米ファスト・カンパニー

米Hyperice(ハイパーアイス)はレブロン・ジェームズや大坂なおみ、パトリック・マホームズといった著名な“投資家”を擁するマッサージガン企業だ。今回のリブランド戦略によって同社は、総合的なウエルネス企業に変貌を遂げるシグナルを送っている。

マッサージガンで足をマッサージするシーン(写真/Shutterstock)
マッサージガンで足をマッサージするシーン(写真/Shutterstock)

 2021年5月19日、米スタートアップのHyperice(ハイパーアイス)は、ロサンゼルス・レイカーズに属する米プロバスケットボールNBA選手のレブロン・ジェームズがコート脇のベンチで同社の振動式マッサージガンを足に当てている写真を、インスタグラム上に投稿した。数時間後、NBAプレーオフのシード順を決めるゴールデンステート・ウォリアーズとの対戦が驚くほどの接戦となる中、ジェームズはウォリアーズのスター選手ステフィン・カリーをかわして、レイカーズに勝利をもたらす決勝点となる、約10メートルのスリーポイントシュートを放った。

 この光景は、全てのブランドが夢に見るような、製品に対する“お墨付き”といえる。もちろん、それは偶然ではなかった。レブロン・ジェームズはハイパーアイスの株主であり、同社は20年、公式リカバリーテクノロジーパートナーとしてNBAと契約を結び、リーグ戦の全てのベンチにマッサージガン「Hypervolt(ハイパーボルト)」を置いたからだ。

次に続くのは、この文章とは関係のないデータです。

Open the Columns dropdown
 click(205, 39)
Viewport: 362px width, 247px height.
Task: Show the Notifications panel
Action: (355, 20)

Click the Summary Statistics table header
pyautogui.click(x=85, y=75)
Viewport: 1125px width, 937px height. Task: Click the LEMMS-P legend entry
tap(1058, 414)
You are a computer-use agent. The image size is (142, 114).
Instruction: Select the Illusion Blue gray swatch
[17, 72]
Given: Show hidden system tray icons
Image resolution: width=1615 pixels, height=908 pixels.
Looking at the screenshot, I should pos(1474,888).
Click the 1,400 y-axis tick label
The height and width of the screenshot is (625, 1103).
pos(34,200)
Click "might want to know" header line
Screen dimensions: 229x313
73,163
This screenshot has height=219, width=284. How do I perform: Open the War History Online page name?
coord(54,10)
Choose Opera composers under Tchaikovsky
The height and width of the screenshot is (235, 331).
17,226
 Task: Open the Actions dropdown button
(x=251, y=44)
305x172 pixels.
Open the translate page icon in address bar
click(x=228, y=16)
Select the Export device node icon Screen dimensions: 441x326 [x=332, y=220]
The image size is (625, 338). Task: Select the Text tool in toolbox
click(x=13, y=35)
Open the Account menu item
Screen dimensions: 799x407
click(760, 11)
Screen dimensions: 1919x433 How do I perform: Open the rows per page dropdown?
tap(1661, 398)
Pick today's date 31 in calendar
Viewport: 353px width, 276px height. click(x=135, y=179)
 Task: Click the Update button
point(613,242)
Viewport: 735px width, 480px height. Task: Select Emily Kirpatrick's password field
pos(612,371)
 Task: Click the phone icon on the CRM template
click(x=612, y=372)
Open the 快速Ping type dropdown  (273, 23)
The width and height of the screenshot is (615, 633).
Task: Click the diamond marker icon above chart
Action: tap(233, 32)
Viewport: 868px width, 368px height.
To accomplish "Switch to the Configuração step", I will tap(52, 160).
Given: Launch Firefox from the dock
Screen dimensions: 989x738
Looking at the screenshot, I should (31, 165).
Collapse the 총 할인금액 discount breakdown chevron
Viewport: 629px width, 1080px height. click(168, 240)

株主はそうそうたる顔ぶれ、次は幅広いユーザーがターゲット

 この10年間、ハイパーアイスは業界の先頭に立って、一流アスリート向けのリカバリー技術市場をけん引してきた。振動式マッサージガンは、ウオームアップとリカバリーの双方でエリートアスリートが頼る一番の道具となり、多くのアスリートはケガの防止にも役立つと話している。ハイパーアイスへの最初の投資家の1人が、元NBA選手のコービー・ブライアントで、社名はブライアントのトレードマークになっている米Nike(ナイキ)の「ハイパーダンク」シューズに由来している。

 以来、ハイパーアイスはアスリート投資家のオールスターリストを増やし続けている。ジェームズのほか、米プロフットボールNFL選手のパトリック・マホームズ、テニスの大坂なおみ、やはりNBA選手のラッセル・ウェストブルック、アルペンスキーのリンゼイ・ボンが株主に名を連ねた。NBAとNFLも出資している。

 そのハイパーアイスがこのほど完全なリブランド戦略に乗り出した。新しいロゴ、ブランドキャンペーン、6つの新製品を同時に打ち出す大々的な戦略で、これらすべてがハイパーアイスを進化させ、主にトップアスリートに焦点を絞ったスポーツ企業から、レブロン・ジェームズやいわゆる誰かの叔父さんまで、幅広いユーザーの引き込みを目指す総合的なウエルネス企業に変貌を遂げることを狙ったものだ。